[EXERCISE DIRECTIONS] Retype the stretch of lines from the one containing "Task: Tap the December sales bar" through the one containing "Action: click(205, 155)", including both of those lines and nothing outside that range.

[RECORDS PROVIDED]
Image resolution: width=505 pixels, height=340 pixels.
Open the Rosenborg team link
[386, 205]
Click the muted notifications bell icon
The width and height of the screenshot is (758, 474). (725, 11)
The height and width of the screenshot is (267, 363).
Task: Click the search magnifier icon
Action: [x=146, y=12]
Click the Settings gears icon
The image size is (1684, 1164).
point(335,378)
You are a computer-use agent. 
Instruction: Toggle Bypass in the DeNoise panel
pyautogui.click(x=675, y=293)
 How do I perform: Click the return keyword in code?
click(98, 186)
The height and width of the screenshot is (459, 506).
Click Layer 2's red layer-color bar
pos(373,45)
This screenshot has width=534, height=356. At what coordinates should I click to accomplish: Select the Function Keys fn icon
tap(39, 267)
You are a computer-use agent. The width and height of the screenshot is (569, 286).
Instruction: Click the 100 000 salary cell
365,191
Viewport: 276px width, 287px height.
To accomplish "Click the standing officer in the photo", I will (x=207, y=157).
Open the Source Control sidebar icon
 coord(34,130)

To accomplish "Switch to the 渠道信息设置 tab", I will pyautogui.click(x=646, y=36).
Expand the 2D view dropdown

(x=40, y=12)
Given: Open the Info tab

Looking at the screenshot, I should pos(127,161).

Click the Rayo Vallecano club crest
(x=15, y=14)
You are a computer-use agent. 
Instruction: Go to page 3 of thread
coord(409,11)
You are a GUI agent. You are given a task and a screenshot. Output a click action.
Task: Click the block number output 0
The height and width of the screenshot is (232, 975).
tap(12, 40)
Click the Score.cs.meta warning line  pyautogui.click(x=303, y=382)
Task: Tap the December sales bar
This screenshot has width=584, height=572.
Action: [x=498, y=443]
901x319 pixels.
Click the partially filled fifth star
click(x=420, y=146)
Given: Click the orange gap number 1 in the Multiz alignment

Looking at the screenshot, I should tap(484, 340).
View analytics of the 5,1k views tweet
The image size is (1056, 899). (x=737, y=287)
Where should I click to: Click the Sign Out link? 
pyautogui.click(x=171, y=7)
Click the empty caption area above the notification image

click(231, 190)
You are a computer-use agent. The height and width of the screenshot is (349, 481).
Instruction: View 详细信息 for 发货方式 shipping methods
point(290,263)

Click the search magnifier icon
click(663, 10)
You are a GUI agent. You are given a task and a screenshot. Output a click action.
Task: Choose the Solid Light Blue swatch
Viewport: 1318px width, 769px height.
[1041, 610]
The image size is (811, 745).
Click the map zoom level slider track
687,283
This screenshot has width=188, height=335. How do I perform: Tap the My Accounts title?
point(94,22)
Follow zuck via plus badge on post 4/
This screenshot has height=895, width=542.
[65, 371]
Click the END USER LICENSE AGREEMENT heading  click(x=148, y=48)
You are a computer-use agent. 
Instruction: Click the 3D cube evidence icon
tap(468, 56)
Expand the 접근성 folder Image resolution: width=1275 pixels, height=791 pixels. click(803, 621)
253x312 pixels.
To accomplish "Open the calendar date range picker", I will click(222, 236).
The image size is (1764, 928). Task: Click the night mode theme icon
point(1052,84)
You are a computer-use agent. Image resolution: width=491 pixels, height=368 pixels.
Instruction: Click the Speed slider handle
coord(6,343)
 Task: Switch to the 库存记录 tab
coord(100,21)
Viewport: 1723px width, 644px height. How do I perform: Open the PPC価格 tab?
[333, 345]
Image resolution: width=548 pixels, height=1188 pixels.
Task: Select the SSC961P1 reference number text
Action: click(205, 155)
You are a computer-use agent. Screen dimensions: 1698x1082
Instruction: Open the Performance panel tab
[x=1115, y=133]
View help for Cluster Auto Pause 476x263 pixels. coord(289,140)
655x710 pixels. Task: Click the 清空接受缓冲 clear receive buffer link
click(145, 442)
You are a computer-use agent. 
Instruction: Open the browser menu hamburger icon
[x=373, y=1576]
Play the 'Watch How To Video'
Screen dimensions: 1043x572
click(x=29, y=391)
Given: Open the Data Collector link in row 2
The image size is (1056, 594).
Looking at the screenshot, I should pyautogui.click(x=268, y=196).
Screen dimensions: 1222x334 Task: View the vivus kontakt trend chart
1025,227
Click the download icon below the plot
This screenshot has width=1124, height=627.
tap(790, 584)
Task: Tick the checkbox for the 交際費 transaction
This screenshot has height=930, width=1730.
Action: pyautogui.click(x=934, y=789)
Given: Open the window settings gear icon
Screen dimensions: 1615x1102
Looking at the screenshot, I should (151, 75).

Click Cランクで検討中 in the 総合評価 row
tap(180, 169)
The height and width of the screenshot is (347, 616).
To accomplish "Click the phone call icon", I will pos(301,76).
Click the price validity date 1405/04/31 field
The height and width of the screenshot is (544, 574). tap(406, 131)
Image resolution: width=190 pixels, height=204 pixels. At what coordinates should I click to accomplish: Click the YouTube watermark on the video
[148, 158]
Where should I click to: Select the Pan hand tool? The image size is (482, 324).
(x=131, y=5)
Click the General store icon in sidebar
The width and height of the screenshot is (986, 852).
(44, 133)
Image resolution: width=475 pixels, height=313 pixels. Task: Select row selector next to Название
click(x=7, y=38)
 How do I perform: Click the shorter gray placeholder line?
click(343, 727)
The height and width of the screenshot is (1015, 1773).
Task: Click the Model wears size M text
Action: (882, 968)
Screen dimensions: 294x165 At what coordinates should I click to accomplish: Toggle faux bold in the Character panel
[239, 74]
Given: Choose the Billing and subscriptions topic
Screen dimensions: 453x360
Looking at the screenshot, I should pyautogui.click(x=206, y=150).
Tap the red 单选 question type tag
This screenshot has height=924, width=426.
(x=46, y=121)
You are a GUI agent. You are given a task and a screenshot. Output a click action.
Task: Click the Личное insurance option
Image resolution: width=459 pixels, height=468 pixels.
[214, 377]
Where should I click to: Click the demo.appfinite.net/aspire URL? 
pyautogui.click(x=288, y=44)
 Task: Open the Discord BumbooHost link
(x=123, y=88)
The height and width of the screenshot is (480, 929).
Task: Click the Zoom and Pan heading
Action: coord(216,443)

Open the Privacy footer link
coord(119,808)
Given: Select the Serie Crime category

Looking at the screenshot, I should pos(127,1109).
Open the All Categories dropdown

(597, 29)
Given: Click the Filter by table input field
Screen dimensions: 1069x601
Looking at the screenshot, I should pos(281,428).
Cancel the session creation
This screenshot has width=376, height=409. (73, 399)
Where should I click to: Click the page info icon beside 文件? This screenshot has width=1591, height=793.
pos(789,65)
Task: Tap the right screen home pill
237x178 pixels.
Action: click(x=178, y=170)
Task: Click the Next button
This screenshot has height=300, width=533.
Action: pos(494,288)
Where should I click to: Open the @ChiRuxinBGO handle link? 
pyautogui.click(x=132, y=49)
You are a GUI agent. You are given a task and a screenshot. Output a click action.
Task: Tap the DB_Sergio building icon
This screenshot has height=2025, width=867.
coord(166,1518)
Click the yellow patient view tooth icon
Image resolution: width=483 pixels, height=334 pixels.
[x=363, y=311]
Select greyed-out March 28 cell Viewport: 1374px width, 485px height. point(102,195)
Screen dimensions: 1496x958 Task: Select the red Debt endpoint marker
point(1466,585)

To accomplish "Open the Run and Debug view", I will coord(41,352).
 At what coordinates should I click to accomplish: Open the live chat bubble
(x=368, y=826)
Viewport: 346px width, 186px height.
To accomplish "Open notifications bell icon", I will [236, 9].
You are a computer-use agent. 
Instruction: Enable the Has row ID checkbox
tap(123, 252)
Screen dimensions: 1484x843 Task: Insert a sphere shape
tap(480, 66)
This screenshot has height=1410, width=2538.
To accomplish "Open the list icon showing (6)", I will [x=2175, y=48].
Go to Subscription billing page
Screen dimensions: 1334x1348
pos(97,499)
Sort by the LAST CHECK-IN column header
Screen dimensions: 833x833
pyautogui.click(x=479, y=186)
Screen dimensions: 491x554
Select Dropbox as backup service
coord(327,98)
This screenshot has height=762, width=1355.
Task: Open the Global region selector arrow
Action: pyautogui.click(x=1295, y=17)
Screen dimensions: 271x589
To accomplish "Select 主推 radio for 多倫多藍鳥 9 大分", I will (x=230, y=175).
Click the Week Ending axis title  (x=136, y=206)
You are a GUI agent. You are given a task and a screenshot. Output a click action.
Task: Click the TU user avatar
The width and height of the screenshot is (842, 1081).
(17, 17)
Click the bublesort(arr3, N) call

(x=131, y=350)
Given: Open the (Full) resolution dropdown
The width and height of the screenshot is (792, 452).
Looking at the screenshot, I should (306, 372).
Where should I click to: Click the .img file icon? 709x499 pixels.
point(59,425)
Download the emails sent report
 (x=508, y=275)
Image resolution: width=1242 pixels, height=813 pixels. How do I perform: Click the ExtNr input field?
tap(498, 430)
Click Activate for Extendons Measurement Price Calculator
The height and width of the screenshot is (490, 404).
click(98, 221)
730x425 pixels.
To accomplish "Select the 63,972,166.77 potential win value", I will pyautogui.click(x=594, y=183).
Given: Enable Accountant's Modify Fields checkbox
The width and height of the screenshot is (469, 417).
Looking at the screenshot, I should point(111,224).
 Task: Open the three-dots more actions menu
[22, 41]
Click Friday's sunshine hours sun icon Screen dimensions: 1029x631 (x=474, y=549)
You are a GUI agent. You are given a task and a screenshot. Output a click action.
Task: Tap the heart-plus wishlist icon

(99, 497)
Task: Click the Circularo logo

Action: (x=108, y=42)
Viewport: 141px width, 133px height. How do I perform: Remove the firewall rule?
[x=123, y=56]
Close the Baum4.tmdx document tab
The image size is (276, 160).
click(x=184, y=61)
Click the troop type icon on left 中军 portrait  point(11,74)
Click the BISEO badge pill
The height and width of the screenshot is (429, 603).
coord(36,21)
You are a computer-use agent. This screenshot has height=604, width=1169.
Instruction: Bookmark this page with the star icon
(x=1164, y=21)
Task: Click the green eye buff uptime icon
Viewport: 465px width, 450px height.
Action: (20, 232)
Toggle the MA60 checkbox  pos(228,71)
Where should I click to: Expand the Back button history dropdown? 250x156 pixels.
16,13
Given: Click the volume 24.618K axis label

[SOLUTION BELOW]
Task: Tap the December sales bar
This screenshot has width=584, height=572.
Action: [x=498, y=443]
901x319 pixels.
Click the partially filled fifth star
click(x=420, y=146)
Given: Click the orange gap number 1 in the Multiz alignment

Looking at the screenshot, I should tap(484, 340).
View analytics of the 5,1k views tweet
The image size is (1056, 899). (x=737, y=287)
Where should I click to: Click the Sign Out link? 
pyautogui.click(x=171, y=7)
Click the empty caption area above the notification image

click(231, 190)
You are a computer-use agent. The height and width of the screenshot is (349, 481).
Instruction: View 详细信息 for 发货方式 shipping methods
point(290,263)

Click the search magnifier icon
click(663, 10)
You are a GUI agent. You are given a task and a screenshot. Output a click action.
Task: Choose the Solid Light Blue swatch
Viewport: 1318px width, 769px height.
[1041, 610]
The image size is (811, 745).
Click the map zoom level slider track
687,283
This screenshot has width=188, height=335. How do I perform: Tap the My Accounts title?
point(94,22)
Follow zuck via plus badge on post 4/
This screenshot has height=895, width=542.
[65, 371]
Click the END USER LICENSE AGREEMENT heading  click(x=148, y=48)
You are a computer-use agent. 
Instruction: Click the 3D cube evidence icon
tap(468, 56)
Expand the 접근성 folder Image resolution: width=1275 pixels, height=791 pixels. click(803, 621)
253x312 pixels.
To accomplish "Open the calendar date range picker", I will click(222, 236).
The image size is (1764, 928). Task: Click the night mode theme icon
point(1052,84)
You are a computer-use agent. Image resolution: width=491 pixels, height=368 pixels.
Instruction: Click the Speed slider handle
coord(6,343)
 Task: Switch to the 库存记录 tab
coord(100,21)
Viewport: 1723px width, 644px height. How do I perform: Open the PPC価格 tab?
[333, 345]
Image resolution: width=548 pixels, height=1188 pixels.
Task: Select the SSC961P1 reference number text
Action: click(205, 155)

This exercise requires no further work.